- Origin: Hamilton, Ontario, Canada
- Years active: 2004

= The Inflation Kills =

The Inflation Kills (TIK) were a band from Hamilton, Ontario, featuring founding members of prominent Southern Ontario independent bands Kitchens & Bathrooms and Hoosier Poet. Members of the band were: Phil Williams (vocals/guitar), Matt Fleming (guitar), Nicholas Daleo (drums) and Adrian Murchison (bass).

==History==
After indie-math-rockers Kitchens & Bathrooms disbanded, Williams went on to start The Inflation Kills in 2004 with the intentions of demonstrating an aesthetic shift from more complex time signatures, toward a rock and roll inspired approach, and reestablishing a long commitment to an independent approach to musical creation. The Inflation Kills had two albums. Their self-titled, debut, full-length album released through the now defunct TikTokTikTok MUSIC! collective and distributed in Canada through Sonic Unyon. Their second album, GROUNDS FOR TERMINATION, released in 2016 on bandcamp and other platforms.

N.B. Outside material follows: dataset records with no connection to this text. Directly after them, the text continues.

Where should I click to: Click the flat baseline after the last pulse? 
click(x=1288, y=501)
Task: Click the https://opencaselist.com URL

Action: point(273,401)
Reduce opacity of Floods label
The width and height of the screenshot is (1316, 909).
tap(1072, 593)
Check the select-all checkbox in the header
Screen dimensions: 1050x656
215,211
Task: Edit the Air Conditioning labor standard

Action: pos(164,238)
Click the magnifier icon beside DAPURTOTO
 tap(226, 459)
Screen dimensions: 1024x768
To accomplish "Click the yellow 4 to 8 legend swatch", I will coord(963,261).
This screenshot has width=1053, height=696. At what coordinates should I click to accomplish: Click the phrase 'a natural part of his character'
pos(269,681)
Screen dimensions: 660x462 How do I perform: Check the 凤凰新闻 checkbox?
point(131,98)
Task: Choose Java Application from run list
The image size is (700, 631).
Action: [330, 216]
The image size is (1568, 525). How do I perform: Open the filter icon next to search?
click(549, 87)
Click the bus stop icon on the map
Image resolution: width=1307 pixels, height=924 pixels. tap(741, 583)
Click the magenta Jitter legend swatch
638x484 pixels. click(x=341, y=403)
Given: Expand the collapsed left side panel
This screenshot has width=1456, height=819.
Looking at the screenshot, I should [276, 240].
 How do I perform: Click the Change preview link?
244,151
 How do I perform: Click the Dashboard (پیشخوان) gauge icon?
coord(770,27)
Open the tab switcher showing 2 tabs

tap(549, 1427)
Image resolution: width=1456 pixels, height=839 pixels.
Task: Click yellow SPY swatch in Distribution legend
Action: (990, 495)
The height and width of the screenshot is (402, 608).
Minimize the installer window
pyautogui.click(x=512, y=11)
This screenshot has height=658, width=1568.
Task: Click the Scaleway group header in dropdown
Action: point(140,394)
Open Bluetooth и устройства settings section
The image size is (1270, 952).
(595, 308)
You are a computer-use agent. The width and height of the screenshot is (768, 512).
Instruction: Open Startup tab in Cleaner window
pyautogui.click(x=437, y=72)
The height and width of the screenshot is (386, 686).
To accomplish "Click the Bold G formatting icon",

Prior to playing their hometown, The Inflation Kills took the atypical approach of touring to a region where members' former bands had relative success; that is, they toured Eastern Canada and shared stages with friends Wintersleep, Contrived, Ermine and Jon Epworth. Following that initial tour, the band returned home to debut in Hamilton, Ontario, at The Underground with The Constantines. Early in the new year, the band nearly had to cancel its recording plans after the studio they were booked into was flooded by a burst pipe, but the group was able to avert crisis when the producer, Matt Talbot (HUM), was able to book studio time at Electrical Audio in Chicago, Illinois. The album was engineered by Russ Arbuthnot at Electrical Audio in Chicago, Illinois, in early 2005, and completed and produced at Great Western Record Recorders by Matt Talbot. It was mastered by Ryan Mills (Antiantenna, 20 Hz) at Joao Carvalho Mastering in Toronto, Ontario, and released on April 8, 2005. The album debuted at #44 in May 2005 on the earshot charts in Canada, dropping to 50th for the month of June 2005.

Following the release of the album, the band primarily toured Eastern Canada while making appearances at the Pop Montreal and Halifax Pop Explosion festivals, sharing stages with Dependent Music affiliated artists such as Wintersleep, Contrived, Ermine, and Jon Epworth, but also toured Nationwide. The band also has a music video for the song "When Clones Come", created by former MuchMusic producer Matt Unsworth. The band has also performed and recorded a CBC Radio 3 Live Session in the Glenn Gould Studio at CBC headquarters in Toronto, Ontario, a part of which segment reveals new music that is, as of yet, unreleased.

After The Inflation Kills went dormant, Phil Williams wrote and performed a series of acoustic fragments as a solo artist and was featured in an episode of Southern Souls' musical video series whilst performing amongst installations at the Science Centre in Toronto, Ontario. Matt Fleming studied jazz guitar in Antigonish, Nova Scotia, at St. Francis Xavier University and played in the Halifax-based band Kuato, Ottawa metal band Biipiigwan, and is currently playing bass for the Hamilton, Ontario roots rocker, and Sonic Unyon recording artist, Terra Lightfoot. Nicholas Daleo went on to play drums live and on record for Pneumatic Transit—a short-lived project started by Adrian Murchison—as well as live for Monster Truck, and Blinker the Star. Adrian Murchison toured once out east with his project, Pneumatic Transit, but the band has not performed or released any further material since.

The Inflation Kills recorded a 7-song EP in Summer 2015 at Boxcar Recording (Hamilton, Ontario) with Sean Pearson (50 Watt Head, Teevee Freaks, WTCHS). Its scheduled release is end of 2015 via a limited run of 100 green cassette tapes with gold lettering through Cold Slither Tapes (Chicago, Illinois).